An example of the first type would be A Better Deal proposed by House Democrats to amend the Clayton Act. The last type would focus on technology and large information problems, as described above. The other two would be somewhere in between these other options.

Although the renewed emphasis on competition law as a solution to contemporary economic challenges, Margaret Sanderson of Charles River Associates indicated that Canada provided a pertinent counter-example to the Hipster Antitrust rhetoric. We have more lenient antitrust standards through an efficiency defence in mergers, and also have more highly concentrated industries, but still have better performance on most of the macroeconomic effects that are cited in need for reform.

Elisa Kearney of Davies Ward Phillips & Vineberg noted that the regulatory universe touched on by competition law was incredibly complex, and involved areas such as privacy law, consumer protection law, intellectual property, telecommunications regulation, libel and slander defamation, and the Charter. Canada’s differentiation from the U.S. may be explained by any one of these other legal aspects of corporate governance, or perhaps due to subtle and unknown combinations of them all.

One example of this might be in the regulation of tied selling by banks, with the prohibited activity of making the purchase of one product conditional on another, as differentiated by bundling and relationship pricing used to create incentives to purchase multiple products. Although the Competition Act itself provides some restrictions to tied selling as anti-competitive, other unharmonized regulations provide additional limits on its use. Section 77 of the Competition Act only prohibits tied selling when it is engaged by a major supplier or is widespread in the market, and therefore likely to have an anti-competition effect.
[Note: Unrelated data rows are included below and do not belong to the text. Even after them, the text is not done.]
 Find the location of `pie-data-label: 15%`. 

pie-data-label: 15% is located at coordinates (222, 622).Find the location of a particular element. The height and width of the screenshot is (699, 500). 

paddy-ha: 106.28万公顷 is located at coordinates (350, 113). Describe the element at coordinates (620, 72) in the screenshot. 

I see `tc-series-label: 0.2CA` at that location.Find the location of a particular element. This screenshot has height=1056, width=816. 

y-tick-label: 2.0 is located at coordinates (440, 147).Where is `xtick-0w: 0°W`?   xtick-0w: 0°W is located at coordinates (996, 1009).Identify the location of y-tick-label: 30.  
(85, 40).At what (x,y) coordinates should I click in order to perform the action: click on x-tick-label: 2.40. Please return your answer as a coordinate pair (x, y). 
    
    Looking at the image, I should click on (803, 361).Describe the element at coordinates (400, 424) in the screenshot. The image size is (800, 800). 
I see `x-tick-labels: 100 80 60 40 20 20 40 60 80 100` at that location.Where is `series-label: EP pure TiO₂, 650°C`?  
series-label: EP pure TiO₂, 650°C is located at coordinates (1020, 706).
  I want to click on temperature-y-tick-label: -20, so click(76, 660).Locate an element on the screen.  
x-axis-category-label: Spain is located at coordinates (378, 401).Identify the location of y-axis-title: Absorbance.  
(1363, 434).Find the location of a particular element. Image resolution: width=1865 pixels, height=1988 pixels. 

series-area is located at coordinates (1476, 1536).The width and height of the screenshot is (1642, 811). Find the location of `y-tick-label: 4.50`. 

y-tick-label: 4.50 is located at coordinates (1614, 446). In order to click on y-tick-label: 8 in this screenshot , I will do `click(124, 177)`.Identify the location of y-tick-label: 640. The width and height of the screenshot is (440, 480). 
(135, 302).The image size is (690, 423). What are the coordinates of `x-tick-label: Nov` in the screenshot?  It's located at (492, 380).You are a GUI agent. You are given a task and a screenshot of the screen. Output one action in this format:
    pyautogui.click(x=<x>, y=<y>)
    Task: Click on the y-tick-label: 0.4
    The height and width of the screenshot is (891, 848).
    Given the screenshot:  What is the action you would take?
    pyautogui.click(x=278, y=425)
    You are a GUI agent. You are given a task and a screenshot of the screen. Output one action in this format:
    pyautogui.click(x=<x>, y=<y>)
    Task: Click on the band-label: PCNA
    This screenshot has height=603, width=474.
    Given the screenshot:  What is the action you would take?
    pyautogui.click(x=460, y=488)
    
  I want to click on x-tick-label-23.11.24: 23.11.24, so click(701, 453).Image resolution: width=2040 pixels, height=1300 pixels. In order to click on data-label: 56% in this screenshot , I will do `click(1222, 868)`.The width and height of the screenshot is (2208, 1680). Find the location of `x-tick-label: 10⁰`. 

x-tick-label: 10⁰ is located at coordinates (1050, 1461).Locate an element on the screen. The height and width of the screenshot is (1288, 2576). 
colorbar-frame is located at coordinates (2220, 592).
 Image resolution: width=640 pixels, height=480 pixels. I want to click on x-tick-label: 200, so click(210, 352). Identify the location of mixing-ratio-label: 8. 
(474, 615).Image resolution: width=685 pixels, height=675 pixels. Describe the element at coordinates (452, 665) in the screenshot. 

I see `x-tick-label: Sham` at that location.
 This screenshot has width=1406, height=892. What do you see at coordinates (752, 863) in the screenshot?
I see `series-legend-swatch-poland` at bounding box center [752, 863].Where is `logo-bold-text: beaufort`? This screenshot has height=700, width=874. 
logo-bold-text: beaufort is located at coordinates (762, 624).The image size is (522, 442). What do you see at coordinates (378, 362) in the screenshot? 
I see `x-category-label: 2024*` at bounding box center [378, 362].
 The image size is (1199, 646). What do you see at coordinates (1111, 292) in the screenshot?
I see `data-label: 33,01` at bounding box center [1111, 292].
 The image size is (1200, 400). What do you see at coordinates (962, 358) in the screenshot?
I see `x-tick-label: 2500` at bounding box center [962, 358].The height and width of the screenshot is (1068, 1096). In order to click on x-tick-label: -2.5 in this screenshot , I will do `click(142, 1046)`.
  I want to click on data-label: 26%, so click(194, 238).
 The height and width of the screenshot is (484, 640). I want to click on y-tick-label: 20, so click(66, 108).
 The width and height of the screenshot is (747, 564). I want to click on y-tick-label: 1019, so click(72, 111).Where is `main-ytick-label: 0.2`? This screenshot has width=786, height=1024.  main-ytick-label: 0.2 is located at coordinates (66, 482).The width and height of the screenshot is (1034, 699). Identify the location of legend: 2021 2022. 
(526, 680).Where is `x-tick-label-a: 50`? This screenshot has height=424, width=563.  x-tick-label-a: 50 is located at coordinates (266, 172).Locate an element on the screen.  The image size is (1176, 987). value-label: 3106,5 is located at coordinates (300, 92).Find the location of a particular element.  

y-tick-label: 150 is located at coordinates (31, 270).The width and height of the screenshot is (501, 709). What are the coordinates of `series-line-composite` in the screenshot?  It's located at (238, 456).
Consumer protections come through more with other statutes, such as s. 459.1 of the Bank Act, which prohibits coercive selling in all circumstances. Further protection can be found under the Securities Act through National Instrument 33-102, which prevents abusive sale practices, including if a customer is coerced or forced into purchasing two products together.

That doesn’t mean that Canada is not exploring these issues in a new economy at all. The Competition Bureau released a paper in November 2017 looking at the implications for competition policy due to big data and innovation. Although the potential abuse of big data is recognized here, prohibitions would have an adverse effect on innovation. Data collection may even improve competition by providing incentives to innovate when companies identify their competitors entering into new commercial areas. The Bureau appears to prefer applying the regulatory scheme in a flexible manner to adapt and change to emerging market conditions, but also concludes that competition enforcement should pay an important role in a new economy.

Understanding competition law within the broader regulatory context may also help lawyers entering the area to understand and address market inefficiencies and consumer dissatisfaction with services provided. Complaints last year from the big 5 Canadian banks that employees appear pressured to oversell products to consumers, including tricking or lying to them. The Financial Consumer Agency of Canada (FCAC) released a report last month concluding they were unable to find evidence of widespread “upselling,” but acknowledge that governance frameworks do not adequately address the risks of any market conduct obligations. The reason for this problem emerging in a traditional industry like banking is that technological advances have changed consumer behaviours in finance, with the majority of transactions occurring online and at ATMs, but the majority of sales growth occurs through branches and call centres. Continued consumer dissatisfaction may give greater momentum to Hipster Antitrust sentiments in Canada as well.

Few of the young lawyers in Ottawa for the conference had any exposure to competition law while in law school, and it is only in practice that they were introduced to it. Connecting competition law to broader policy issues and discussions of economic concern around innovation, even if to continue to maintain the standard economic analysis, may provide the context that would expand interest in this area for the future generation of competition lawyers.